As Elie Pariser, chief executive of Upworthy and author of The Filter Bubble explains:
“Personalization filters serve a kind of invisible autopropaganda, indoctrinating us with our own ideas, amplifying our desire for things that are familiar and leaving us oblivious to the dangers lurking in the dark territory of the unknown.”
In a quest to find a more balanced news approach, researchers at Yale University took curated Webhose datasets of news articles to build a framework for a personalization algorithm that encourages greater diversification and avoids polarization. They successfully developed a prototype for a news search engine that delivers balanced viewpoints according to flexible user-defined constraints. This study demonstrated that balanced content delivery systems are well within reach.
If we combine the psychology of clickbait with the advertising rewards and information silos of personalization, we get another disturbing phenomenon in today’s journalism: Fake news. The concern is that fake news might be responsible for shaping public opinion, like in the US presidential elections of 2016, although Zuckerberg sharply disagrees.
But a Buzzfeed analysis of the top 20 most viral news and fake-news articles before the US elections, for example, found that fake news articles, in particular those favoring conservative points of view, had higher engagement, and a group of researchers at Dartmouth found that a quarter of Americans visited a fake news site in the month before the US election. Feeling a commitment to higher news quality, both Facebook and Google pledged that they would fight against fake news sites from profiting from their ad networks shortly after the 2016 elections.

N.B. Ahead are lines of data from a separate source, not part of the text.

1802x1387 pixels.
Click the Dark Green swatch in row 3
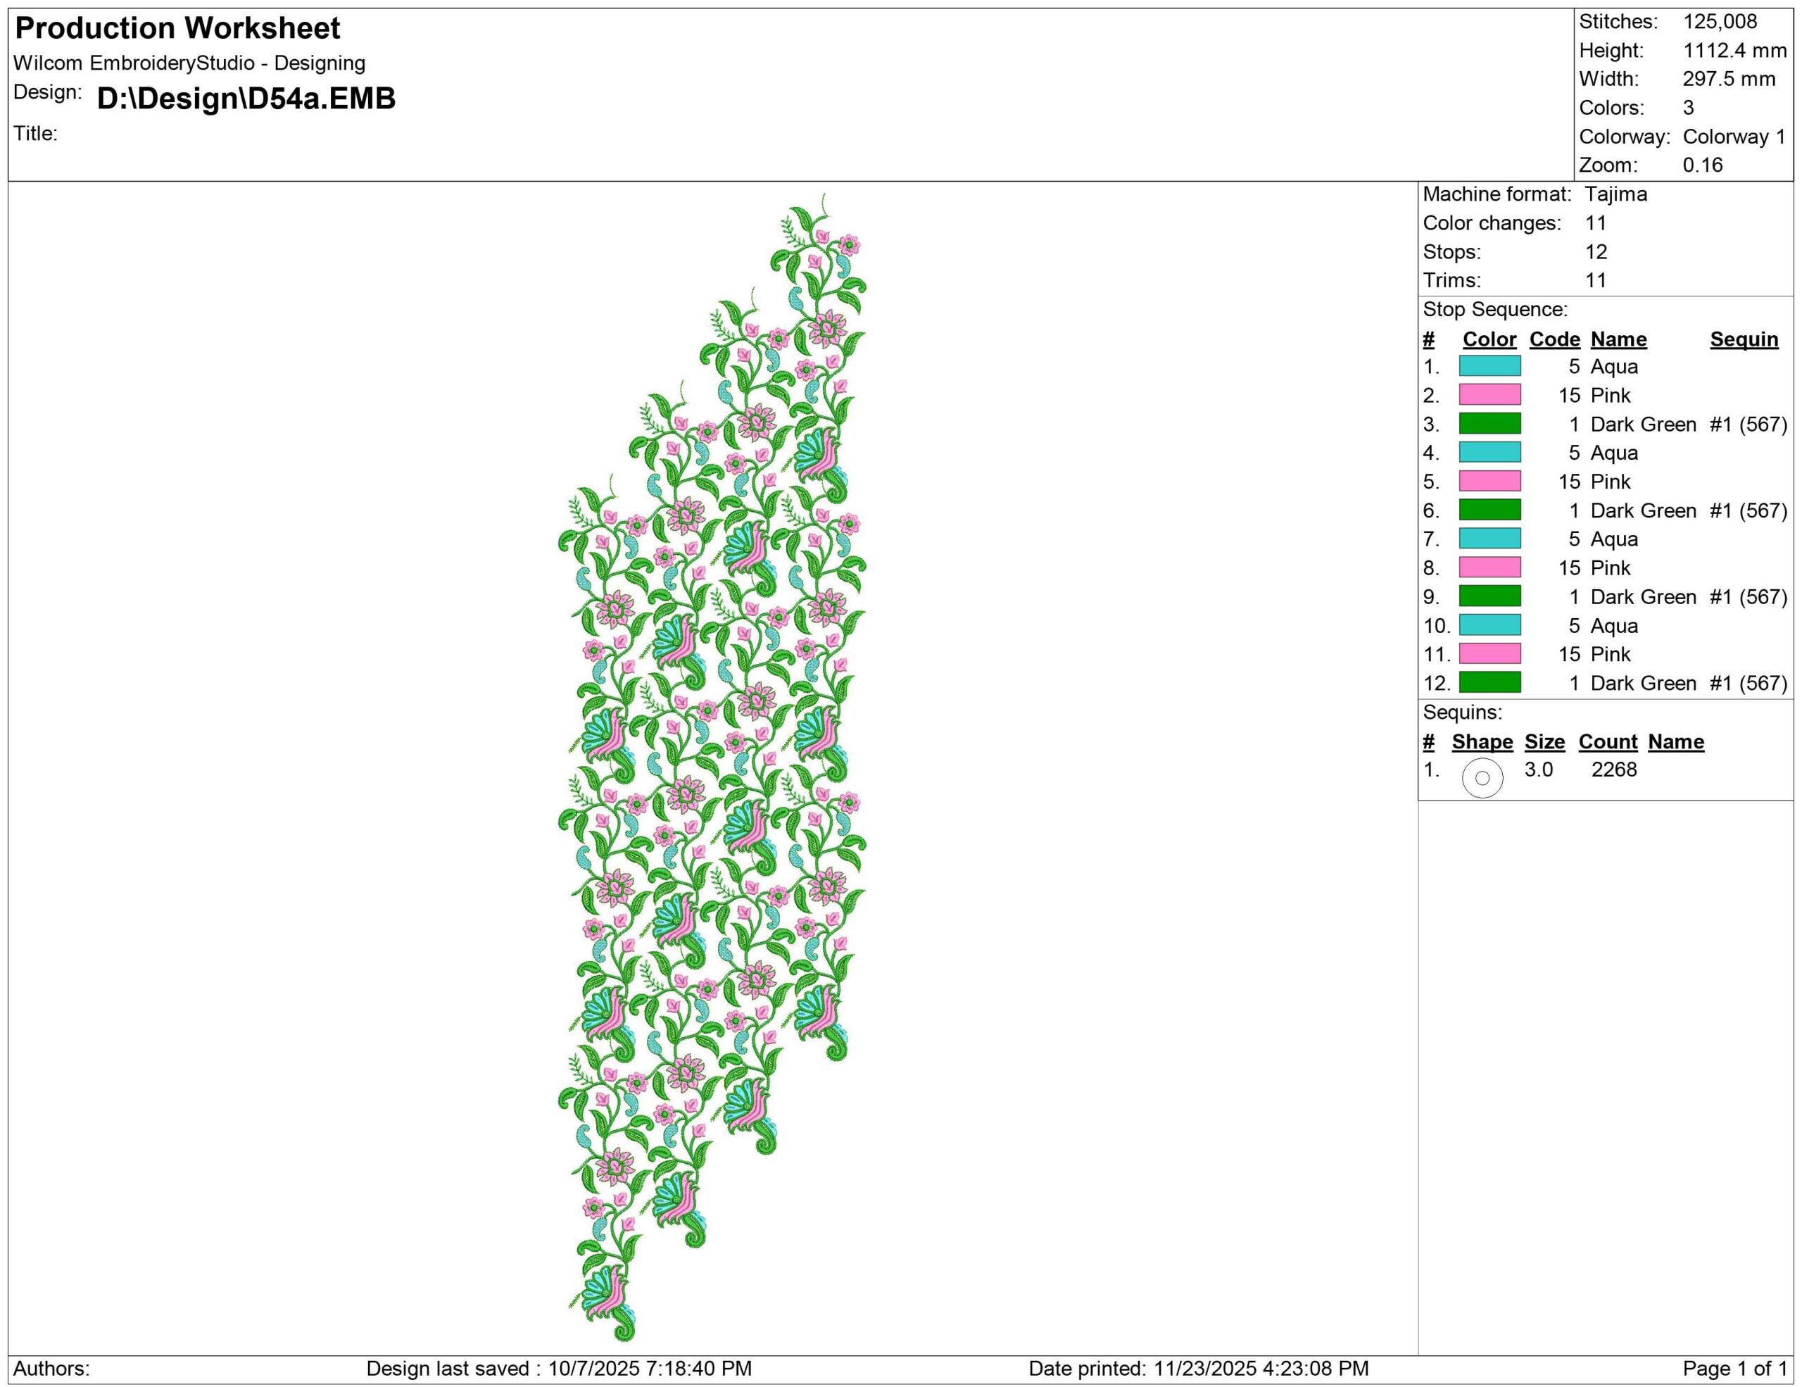click(1489, 423)
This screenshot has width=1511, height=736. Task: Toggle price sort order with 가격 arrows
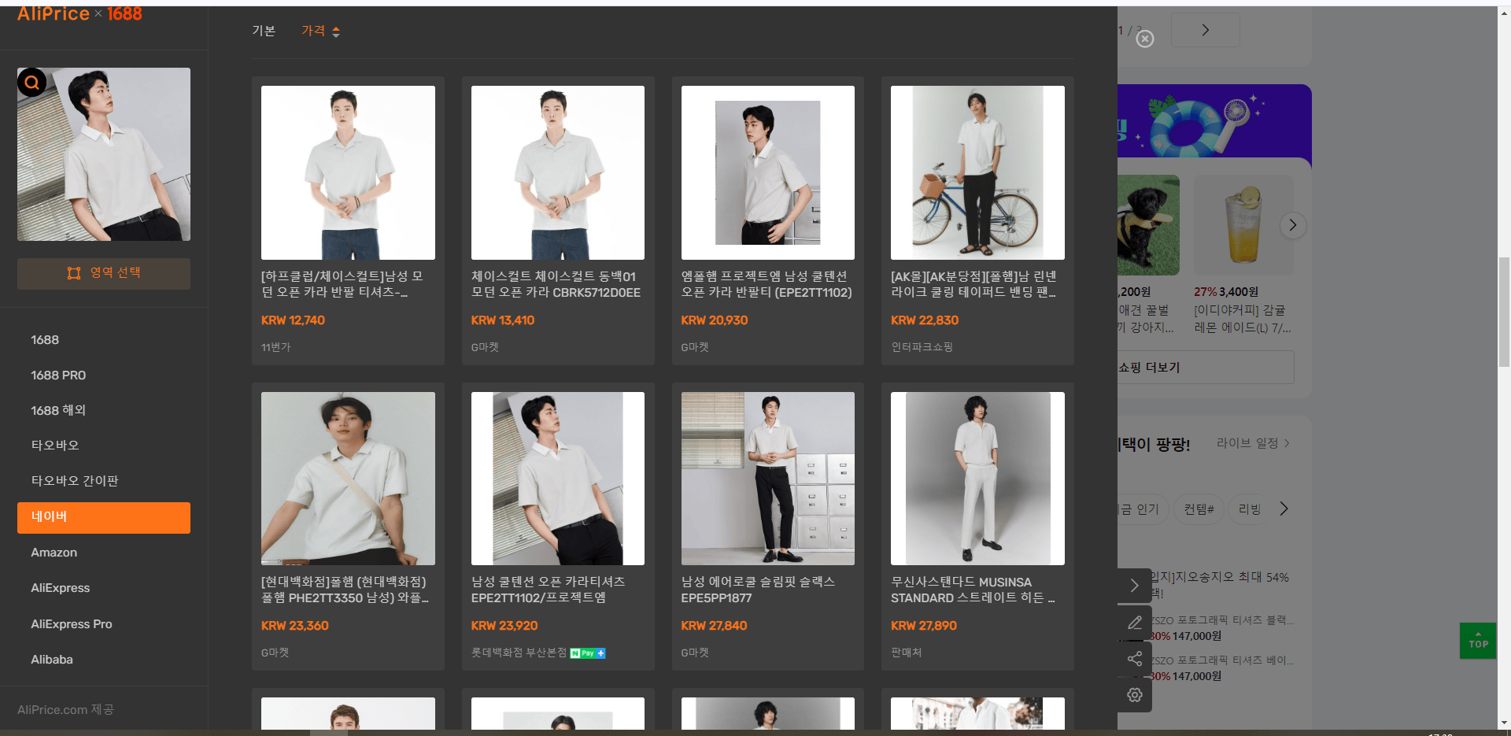(321, 31)
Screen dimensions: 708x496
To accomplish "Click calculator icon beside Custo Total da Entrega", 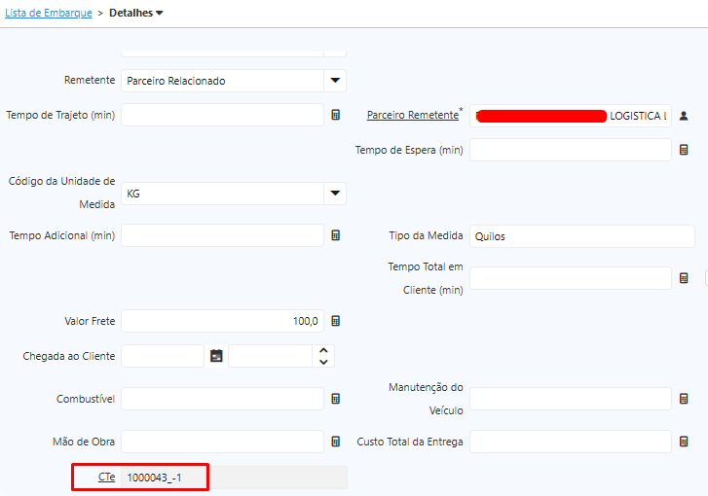I will pos(684,442).
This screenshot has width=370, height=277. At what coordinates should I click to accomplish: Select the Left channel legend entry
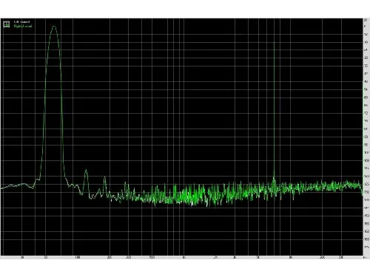[21, 22]
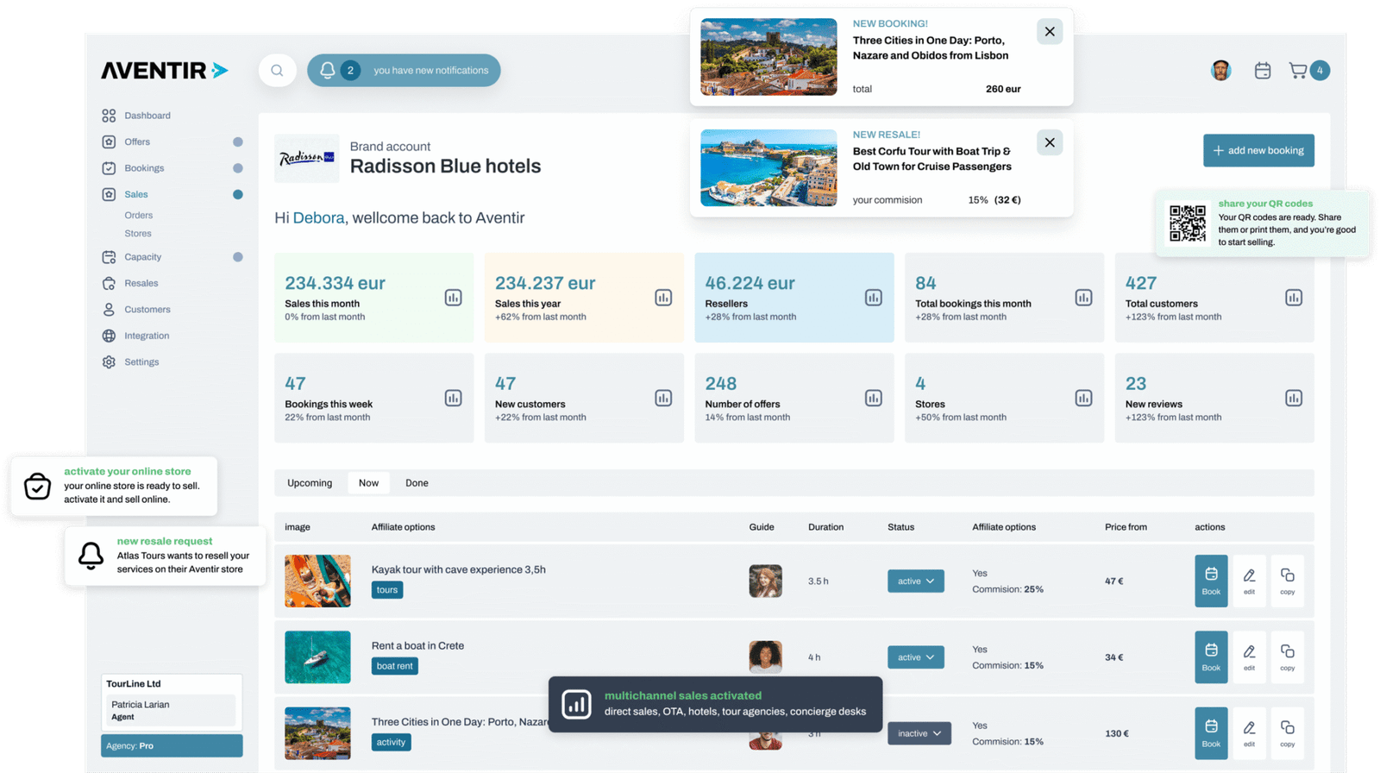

Other researchers at Southern Methodist University decided to fight the problem at its core by developing an algorithmic model that could predict whether or not a news article was real or fake. Using Webhose’s News API to find a selection of reliable news datasets, the team created a dataset of both real and fake news articles and developed models to identify fake news using natural language processing (NLP) and reverse plagiarism. The success in developing these news models demonstrated that fake news can be easily identified, and certainly identified more quickly than via human analysis. The project demonstrated that it’s possible that such an algorithm could be built and utilized to rank and score articles on news sites and social media platforms in the future.
Marching Forward in the Battle for Higher-Quality News
Algorithms can be biased and harmful to society, as we’ve discussed before and is shown through the various effects of personalization and clickbait algorithms widely adopted by mainstream online news media and social media sites. But as we’ve shown in several research projects dedicated to alternative and more balanced news algorithms and the identification of fake news, algorithms can also be made to benefit society as a whole. And Webhose is proud to play a role in that.